Le PQ veut créer une escouade d'inspection des aliments étrangers entre autres pour éviter un épisode comme celui des framboises de Chine, qui a rendu malades des centaines de Québécois l’été dernier.

Le PQ propose une escouade d’inspection des aliments étrangers

Un gouvernement du Parti québécois (PQ) mettrait sur pied une escouade d’inspection des aliments étrangers en épicerie. Le parti veut à tout prix éviter un épisode comme celui des framboises de Chine, qui a rendu malades des centaines de Québécois l’été dernier.

Un bilan de santé publique a révélé en février qu’au moins 724 Québécois ont contracté une gastroentérite sévère après avoir mangé des produits faits à base de framboises congelées importées de Chine à l’été 2017. Des cafétérias d’hôpitaux et de centre d’hébergement pour personnes âgées ont cuisiné à partir de ces produits, si bien que dans le Centre-du-Québec, deux personnes âgées sont décédées des suites de cette contamination.

André Villeneuve, porte-parole du PQ en agriculture, a annoncé mardi les mesures que son parti mettrait de l’avant pour s’assurer que les produits alimentaires qui arrivent au Québec soient sécuritaires. Selon lui, l’épisode des framboises est «vraiment la goutte d’eau qui a fait déborder le vase». 

M. Villeneuve propose que quelques dizaines d’inspecteurs alimentaires soient embauchés au ministère de l’Agriculture (MAPAQ) et regroupés à l’intérieur d’une escouade dédiée à la surveillance des produits importés. Un investissement qui coûterait entre 2 et 5 millions $. 

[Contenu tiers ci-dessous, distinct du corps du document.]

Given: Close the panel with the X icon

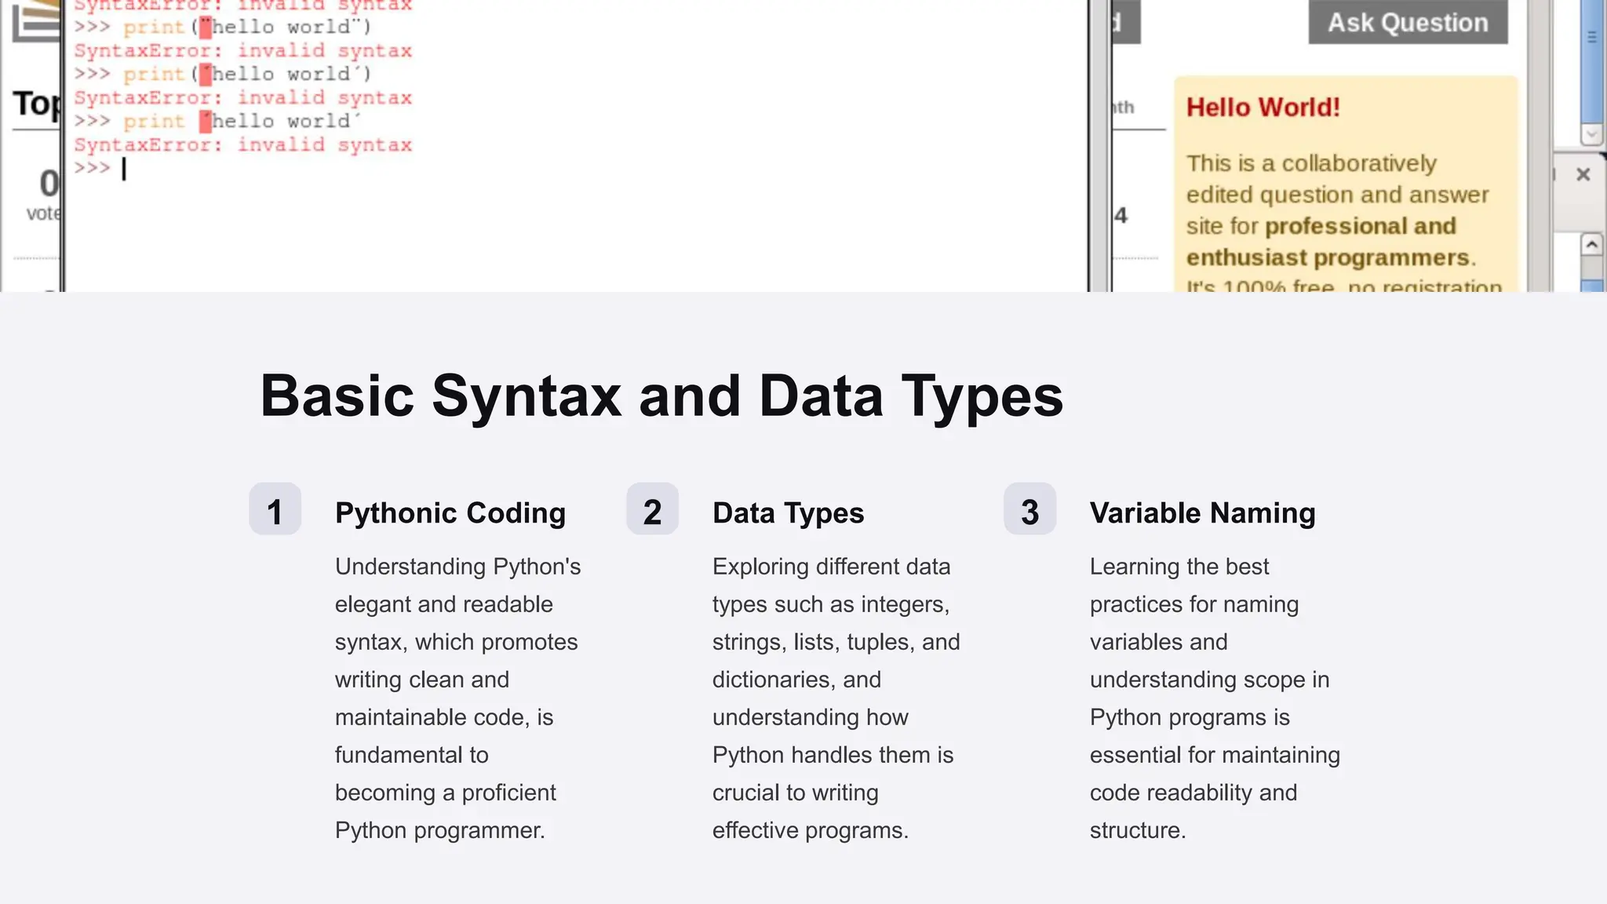Looking at the screenshot, I should 1583,175.
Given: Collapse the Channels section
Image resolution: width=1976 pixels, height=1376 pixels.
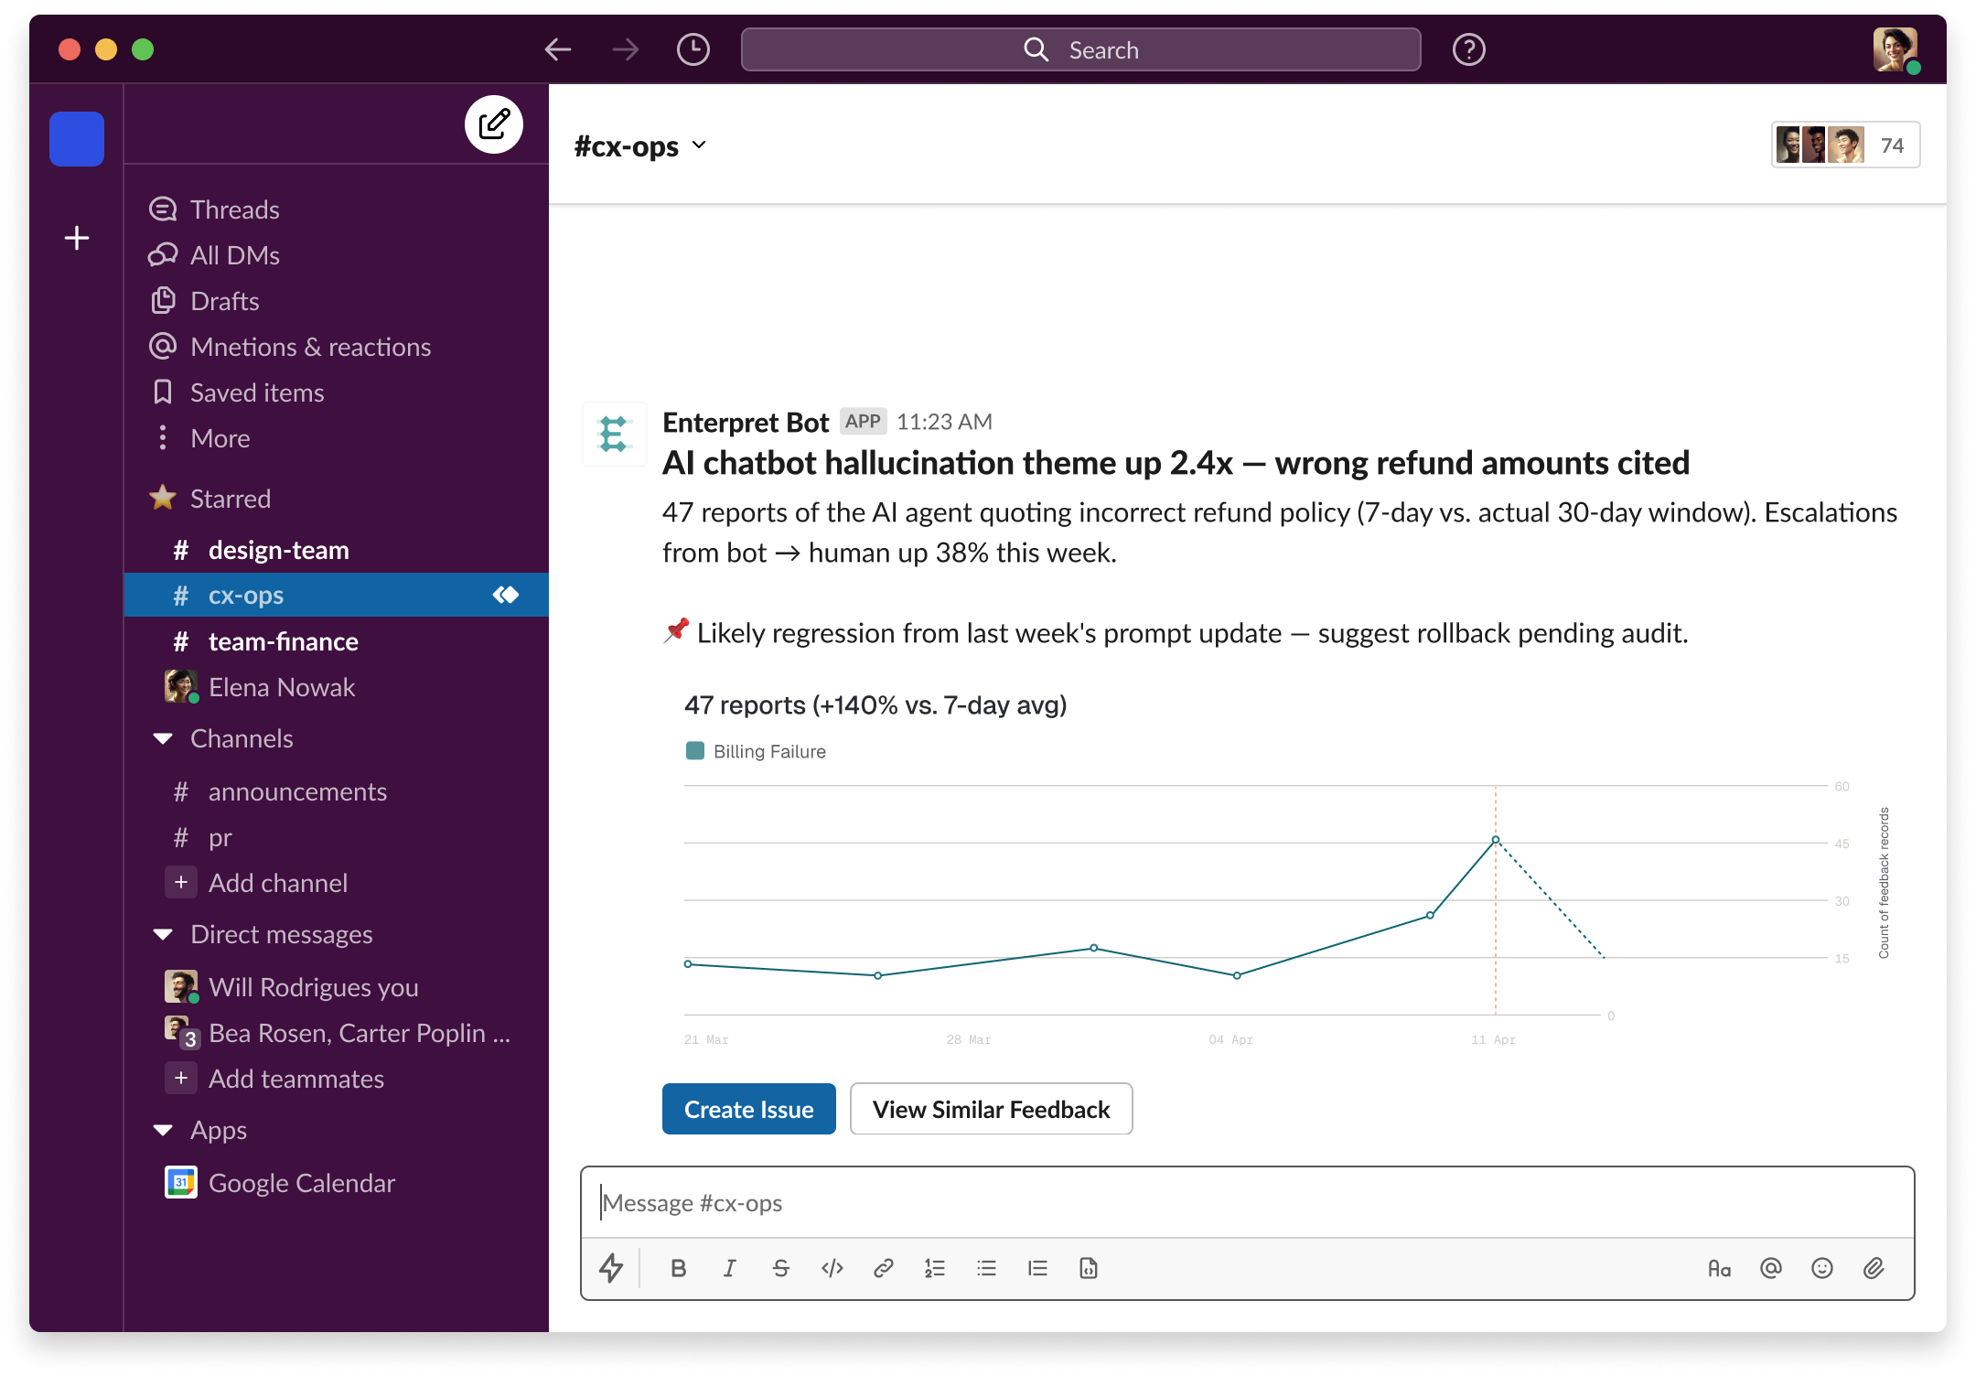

Le député déplore que le gouvernement fédéral inspecte seulement 2% des aliments qui arrivent aux frontières, et que dans ce faible échantillon, il y ait 20% de produits non conformes. Selon lui, «une lumière rouge» doit s’allumer et le gouvernement du Québec doit envoyer «un message» aux pays étrangers, afin qu’ils respectent les accords internationaux. 

Cette escouade québécoise surveillerait les aliments en provenance de tous les pays et pourrait renvoyer des cargaisons entières en cas de non-respect des règles qui sont imposées aux agriculteurs québécois. M. Villeneuve ne comprend pas que de la viande contenant des hormones de croissance se retrouve par exemple sur les tablettes d’épicerie, alors que la pratique est interdite au pays. «Il faut que ça cesse.» 

Le Parti québécois propose également une grande campagne de promotion des produits alimentaires québécois, en renforçant la marque existante Aliments du Québec.